### EXTRAIT DU DOCUMENT
Trouble post-lecture disais-je ; roman ou nouvelle ? Un collègue à qui je mentionnais cette impasse m’a conseillé la lecture de l’essai d’André Belleau « Pour la nouvelle » où je trouverais peut-être un éclairage utile. Résumons la pensée de Belleau : alors que le roman est hors du temps, la nouvelle est liée au temps (sans égard au nombre de pages) et surtout, déplace l’intérêt du lecteur « de la conscience du héros vers l’événement, vers ce qui lui arrive, vu non pas comme un des possibles attendus de l’existence, mais plutôt comme quelque chose de singulier, d’unique. À la limite, l’événement devient un cas. » Et comme le souligne encore Belleau, nombre de nouvelles peuvent se résumer à la résolution d’un problème, à une interrogation sur les faits.
######
### CONTENU DES DONNÉES
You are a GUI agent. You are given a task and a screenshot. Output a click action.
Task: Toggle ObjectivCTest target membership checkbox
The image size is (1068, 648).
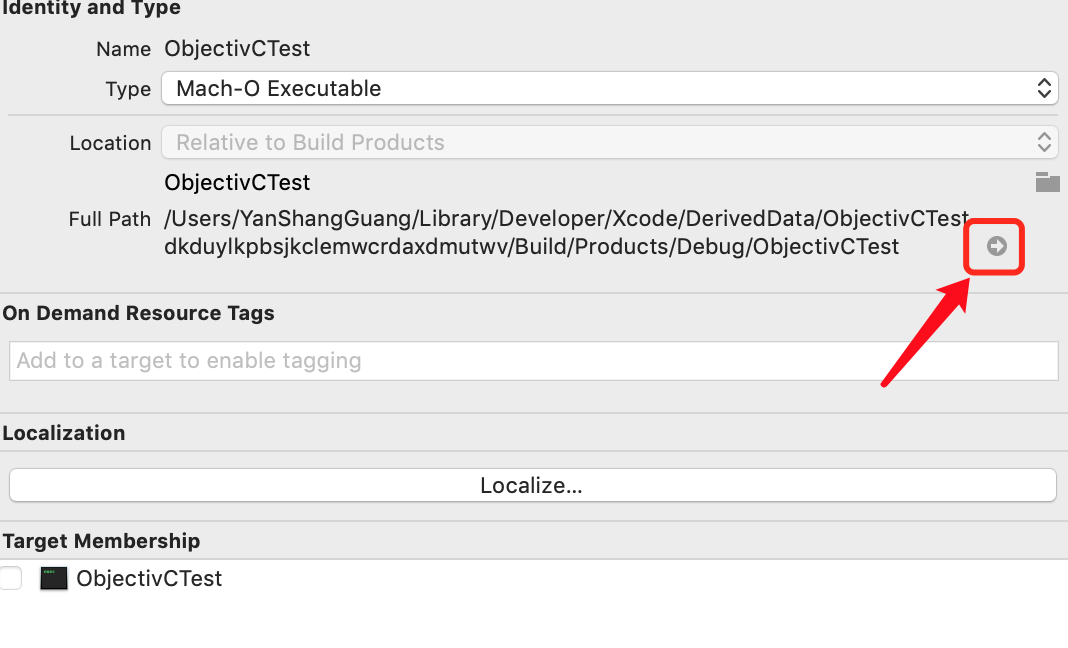[11, 578]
######
CONSIGNES:
A: Indiquez si chacune des affirmations suivantes concorde avec l'extrait sur la nouvelle, en répondant par oui ou par non et en citant textuellement les mots décisifs : (i) selon Belleau, le lien de la nouvelle au temps ne dépend pas du nombre de pages ; (ii) c'est un collègue qui a recommandé la lecture de l'essai « Pour la nouvelle » ; (iii) selon Belleau, la nouvelle porte l'intérêt du lecteur vers la conscience du héros.
B: Prolongez l'extrait sur la nouvelle au-delà de sa dernière phrase.
La liste n'a aucun rapport avec l'extrait sur la nouvelle.

CORRIGÉ DE L'EXERCICE:
A:
(i) Oui : « la nouvelle est liée au temps (sans égard au nombre de pages) ».
(ii) Oui : « Un collègue à qui je mentionnais cette impasse m’a conseillé la lecture de l’essai d’André Belleau ».
(iii) Non : « de la conscience du héros vers l’événement ».

B:
Cette analyse s’applique non seulement au roman d’April, mais aussi à bon nombre de romans de SF. Car enfin, combien d’auteurs de SF fondent leurs œuvres longues, commercialisées sous l’étiquette de roman, sur la résolution d’une question, à élucider par interrogations successives et dévoilement progressif des faits et événements mis à jour par le(s) héros ? Peu de romans de SF sont vraiment placés hors du temps, arrivent à s’écarter d’un axe strict qui pilote inexorablement l’intrigue d’un point à l’autre.
Dans le livre commenté ici, le récit est exclusivement fondé sur les recherches d’Axel, toutes alimentées à la même source d’ailleurs : se débarrasser des sensations issues de son nowhere à défaut de pouvoir dissiper celui-ci et retrouver Yumi, tout cela passant inévitablement par la Deutsche Drug et les secrets acquis par Axel, et qui lui ont probablement valu de perdre un petit bout de mémoire. Le roman n’élargit jamais son point de vue au-delà de cette droite de conduite. Et ce malgré les nombreux incidents qui parsèment sa course. En centrant son roman sur la recherche quasi égocentrique d’un individu, April a certainement nui à la portée des riches matériaux qu’il brasse.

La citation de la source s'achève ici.